The Chemistry of Oil
Oil is primarily fat, with some trace vitamins and minerals. While that may not sound too impressive, it's an excellent food for our body: Fat is the most efficient source of energy, every cell membrane in the body contains fat, skin and hair are fed with it, and it helps us absorb fat-soluble vitamins. To understand how to make the best oil choices to support our body's needs, we need to delve into how the fats in oil are structured.
Oils are made up of fat, which is (in part) made up of fatty acids. Fatty acids are simply chains of hydrogen and carbon atoms. Fatty acids with only single chemical bonds between carbon atoms are "straighter" and can be packed together tightly, meaning that they're solid at room temperature. These are saturated fatty acids and usually come from animal sources.
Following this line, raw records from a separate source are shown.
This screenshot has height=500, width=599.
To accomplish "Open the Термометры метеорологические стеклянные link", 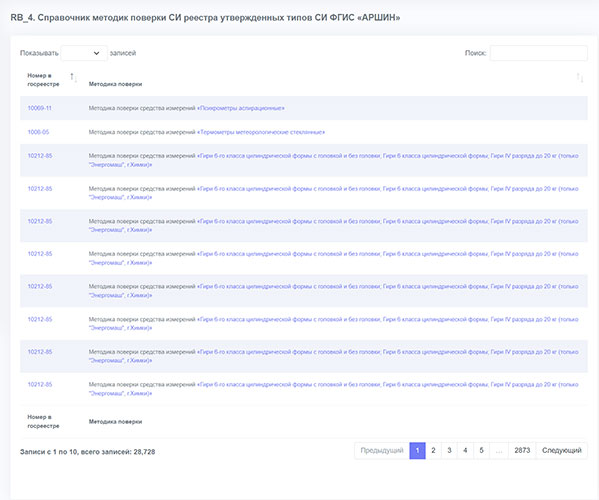I will [x=261, y=132].
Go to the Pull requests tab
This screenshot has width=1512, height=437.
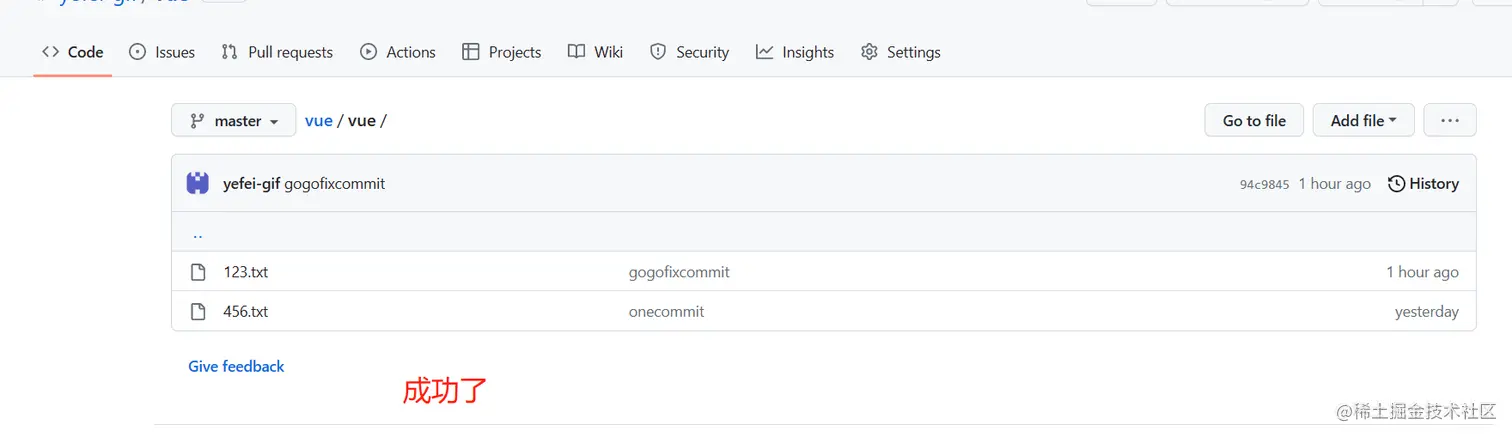[x=277, y=52]
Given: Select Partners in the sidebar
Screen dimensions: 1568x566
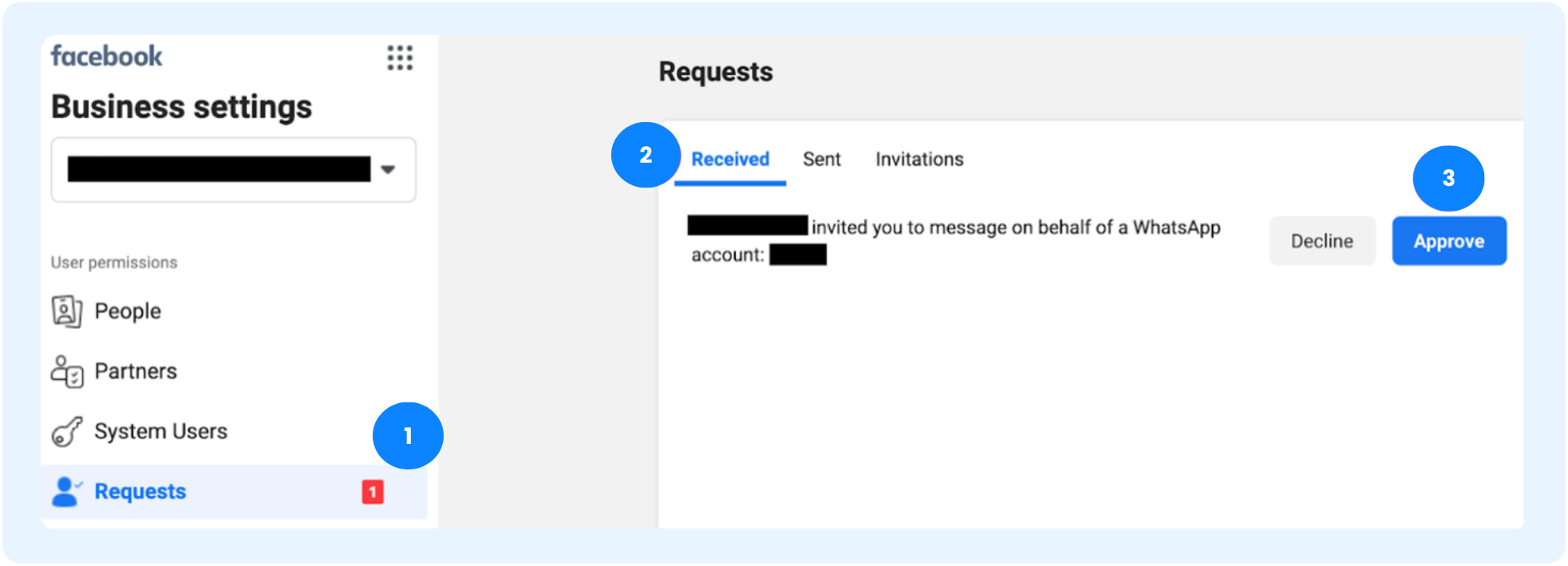Looking at the screenshot, I should (x=136, y=371).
Unsaturated fatty acids, usually from vegetable sources, have a double bond between carbons called a "cis" bond. This double bond means the carbon molecules aren't holding onto as many hydrogen atoms as they could. This bond also puts a "kink" in the fatty acid that prevents it from lining up as tightly, so unsaturated fatty acids are liquid at room temperature. If a fatty acid has one double bond it is a "monounsaturated" fatty acid; if it has more than one, it is a "polyunsaturated" fatty acid.
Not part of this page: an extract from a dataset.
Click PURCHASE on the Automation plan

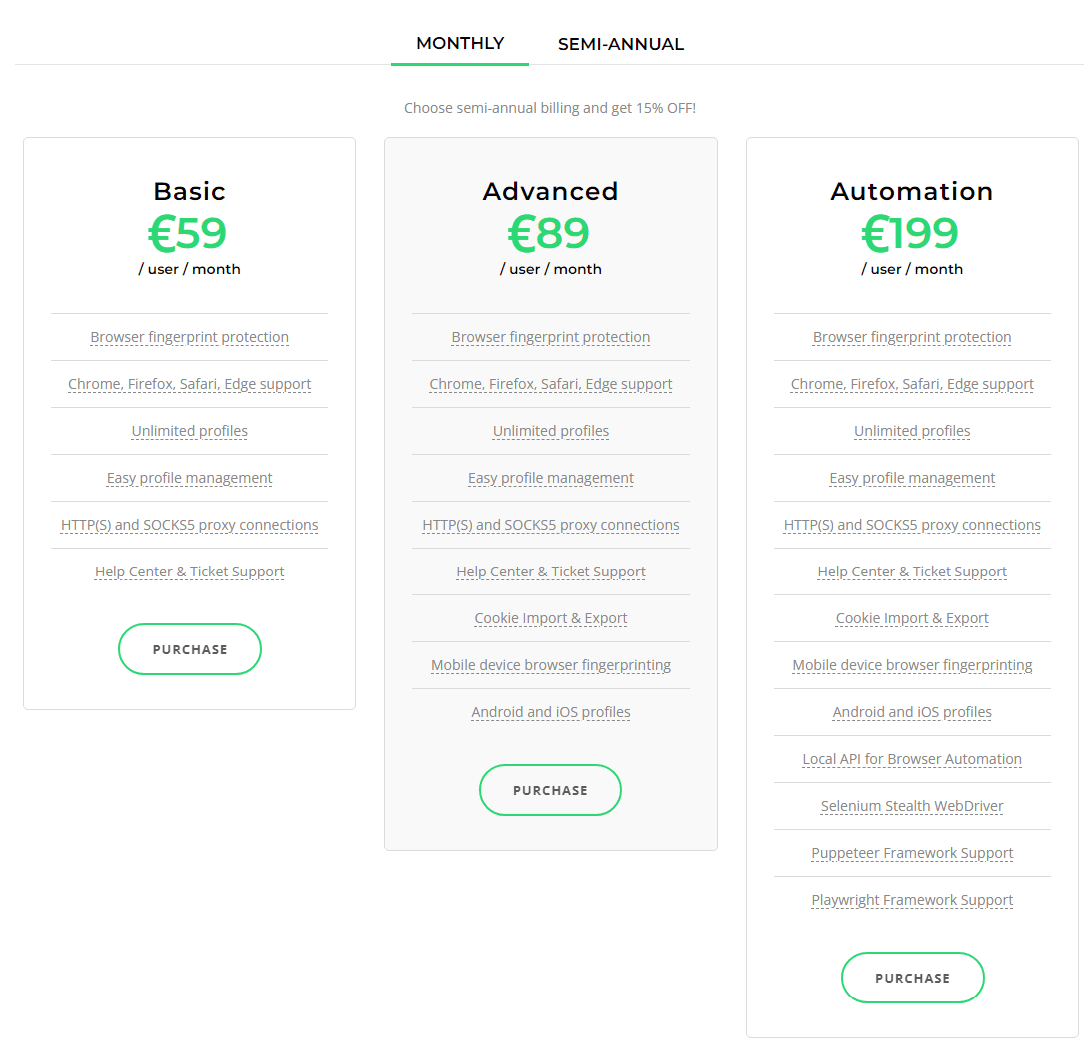pos(912,977)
When an unsaturated fat is chemically changed to have a "trans" bond instead of a "cis" bond, it's is called a "trans fat" or "trans fatty acid." This converts it from a liquid into a solid, and it begins to act more like a saturated fat, although it affects health differently. While trans fats do occur naturally, the vast majority are used in processed foods to extend shelf life or improve texture. Trans fats may also be labeled as "hydrogenated" or "partially hydrogenated."
How Fats Function in the Body
Fatty acids are broken apart during digestion and absorbed primarily in the small intestine. They're handled differently from other food components like carbohydrates or proteins. The fat we eat is broken apart into its components (such as triglycerides) and repackaged into "lipoprotein" packets (mixtures of cholesterol, protein and triglyceride). You're probably familiar with the following:
Low-density lipoprotein (LDL) cholesterol or "bad cholesterol" contains the highest amount of cholesterol of the lipoproteins. LDL carries cholesterol from the liver to the rest of the body.
High-density lipoprotein (HDL) cholesterol or "good cholesterol" contains the highest amount of protein of the lipoproteins. HDL picks up cholesterol in the bloodstream and any deposits of LDL and takes it all back to the liver for disposal.
These packets flow into vessels that transport them around the body, where cells can pull the triglycerides or cholesterol from the lipoprotein packets as needed.
How Fats Affect Health
Quantity is key: If too many lipoprotein packets are circulating, they can stick to body tissues (like organs or artery walls). Over time, these deposits can contribute to cardiovascular disease. Additionally, excess fat is stored in fat cells and contributes to health problems associated with obesity.
So, too much fat is bad, but too much "bad" fat can make a bad situation worse. Saturated fats raise HDL, but they also raise LDL. Trans fats actually increase LDL, and research suggests they may also lower HDL and increase triglycerides in the blood. This research is backed up by epidemiological studies suggesting that a diet high in trans fats contributes to heart disease and the risk of developing diabetes. On the other hand, evidence suggests monounsaturated and polyunsaturated fats may protect against these diseases.